- Founder: Chester H. Rowell Edward Dickson
- Founded: 1907
- Dissolved: 1912
- Succeeded by: Progressive Party
- Ideology: Progressivism Anti-monopolism New Nationalism
- National affiliation: Republican Party

= Lincoln–Roosevelt League =

The Lincoln–Roosevelt League, officially known as the League of Lincoln–Roosevelt Republican Clubs, was founded in 1907 by California journalists Chester H. Rowell of the Fresno Morning Republican and Edward Dickson of the Los Angeles Express. Initially, it was a coalition of progressive Republican activists. Although it never had more than 100 members, the league was instrumental in the election of Hiram Johnson as governor of California in 1910 and the formation of the national Progressive ("Bull Moose") Party in 1912.

The initial aim of the league was to curb the power of the Southern Pacific Company in California politics.
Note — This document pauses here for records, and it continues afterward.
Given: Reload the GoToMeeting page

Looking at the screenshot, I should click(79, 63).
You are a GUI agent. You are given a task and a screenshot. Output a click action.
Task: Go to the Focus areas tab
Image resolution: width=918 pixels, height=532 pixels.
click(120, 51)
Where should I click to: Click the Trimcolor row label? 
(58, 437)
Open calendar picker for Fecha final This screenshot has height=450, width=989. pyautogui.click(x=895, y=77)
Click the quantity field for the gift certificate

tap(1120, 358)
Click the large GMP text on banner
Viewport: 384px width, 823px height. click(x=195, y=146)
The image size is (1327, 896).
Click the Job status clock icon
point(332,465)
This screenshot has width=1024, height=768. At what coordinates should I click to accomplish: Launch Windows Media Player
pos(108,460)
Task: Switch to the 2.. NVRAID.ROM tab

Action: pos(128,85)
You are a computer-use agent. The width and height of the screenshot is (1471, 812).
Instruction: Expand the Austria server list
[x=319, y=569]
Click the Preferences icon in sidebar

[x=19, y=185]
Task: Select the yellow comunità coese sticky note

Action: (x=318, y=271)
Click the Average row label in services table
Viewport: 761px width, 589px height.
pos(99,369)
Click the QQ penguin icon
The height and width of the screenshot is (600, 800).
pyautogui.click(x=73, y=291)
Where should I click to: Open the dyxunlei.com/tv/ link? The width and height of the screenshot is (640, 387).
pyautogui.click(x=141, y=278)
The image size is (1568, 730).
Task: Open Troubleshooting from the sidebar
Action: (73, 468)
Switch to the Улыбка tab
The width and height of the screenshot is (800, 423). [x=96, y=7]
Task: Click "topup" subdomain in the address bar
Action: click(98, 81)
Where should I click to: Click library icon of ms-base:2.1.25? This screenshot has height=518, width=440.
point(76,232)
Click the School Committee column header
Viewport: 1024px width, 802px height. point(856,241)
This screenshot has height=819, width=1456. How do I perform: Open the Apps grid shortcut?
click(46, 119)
Some specific elements of their appeal for reform were a direct primary system (the voter initiative, referendum, and recall), as well as "the regulation of public utilities; the conservation of forests; the outlawing of child labor, prostitution, and gambling; hospital and prison reform; women's suffrage; and a minimum wage law for working women; the direct election of United States senators; the systemization of public finance; charter reform; public transportation."